Getting investment through data warehouse:

It is often not enough to have the data, but it has to be adequately presented. This is most important when the presentation has to be made to users outside the company. They naturally will have less incentive to keep trying, and if they do not get enough data, or get out of date data, they will end up believing that the company is trying to hide something. Connotations are often applied impulsively, but are difficult to remove. In today's business world, most large companies are not owned by individuals, but are owned by anonymous investors from all over the world. These people have enough money to invest, but are not committed to any company or industry. They are all the time trying to maximize their own returns. Different investor groups, and their consultants, mutual funds all have the same basic objective. Today we are gradually moving into a new world which will be very small in terms of communication, and it is a clear sign of the times to come that an organization like Siemens has decided to inform the investors of the actual position as fast as it is informing its own staff. It is hoped that this effort will succeed and Siemens will have an improvement in its market valuation because of such a direct and daring step. This is a very important area of current business decisions and the example of Siemens is critical.

Using Data Warehouse for Business Information:

This is one of the areas in which data warehousing is playing a major role. Organizations, which do not have very critical data in terms of usage, can also use the data effectively and come out with reports, which can increase the effectiveness of the organization in increasing the profits. The role of business information in the development of the organization is no doubt very important, but without organized storage of data this business information cannot be collected. This is a natural development and a sign of progress of the organization when it starts using data warehouses for further application.

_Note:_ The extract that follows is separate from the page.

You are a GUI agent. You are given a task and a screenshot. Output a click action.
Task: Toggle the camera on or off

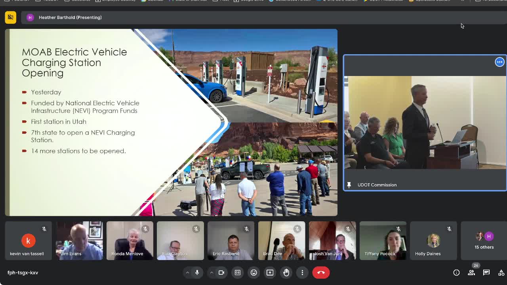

Ongoing changes in Data Warehousing:

In many cases, when a corporate data warehouse is first set up, the management does not really know how it will be used. There is a natural tendency to err on the side of caution. When the business people get to use it, they lose the capacity of the warehouse to analyze data fast and accurately to give them analysis, which was previously thought to be impossible. This encourages more and more people to use it. This builds up pressure on the system. Other people gradually get to know about it, certain databases, which were not thought to be relevant, also become required in the analyses, and they begin to get linked up. This begins to increase the size of the database. Thus the data warehouse keeps growing and more people getting to use it. In certain cases like the Japan Airways the growth is huge and really surprising, but growth is certainly a regular phenomenon. This also shows the remarkable utility of a data warehouse.

The cost acceptability: this is a problem that will always come whenever changes from existing systems are sought. These have to be looked in business terms and the solution suggested has to be implemented in many situations. It is also better to use as a part of the project when it is first presented. That report will probable cause the project to be seriously treated from the beginning, and not left on one side till the problems become insurmountable. The problem is as old as business itself and getting money to spend from a businessman has never been easy. Data warehousing projects are easily justifiable and all what they need for support is for people to push it with the proper reports.

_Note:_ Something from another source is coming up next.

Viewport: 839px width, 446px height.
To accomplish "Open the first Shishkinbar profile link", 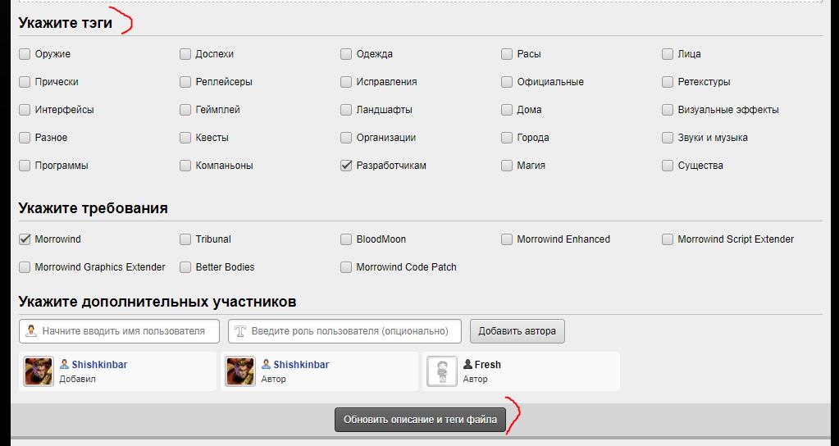I will pyautogui.click(x=99, y=365).
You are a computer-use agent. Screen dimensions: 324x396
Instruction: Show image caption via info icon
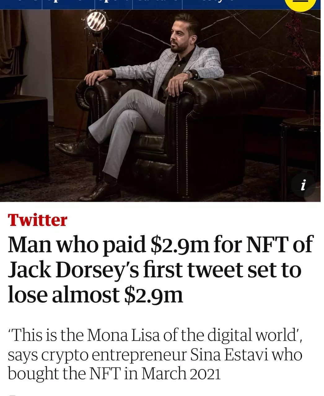tap(303, 185)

The major problems with data warehousing are the problems that develop due to the popularity of the concept and the volume of data that has been built up. This is essentially a problem of quantity. There is also a question of diversity that has come up due to the different types of data storage systems that are being used and has been used in the past. The different types of system being used are a natural consequence of the competitive nature of our business. This multiplicity of systems will remain and the transfer of data between platforms will also be happening in the future. There can be no permanent solutions to this problem, and newer software will continually be developed. This only shows that data warehousing is still very important to organizations and the system problems are in a position that can be taken care of by the group of professionals within the profession.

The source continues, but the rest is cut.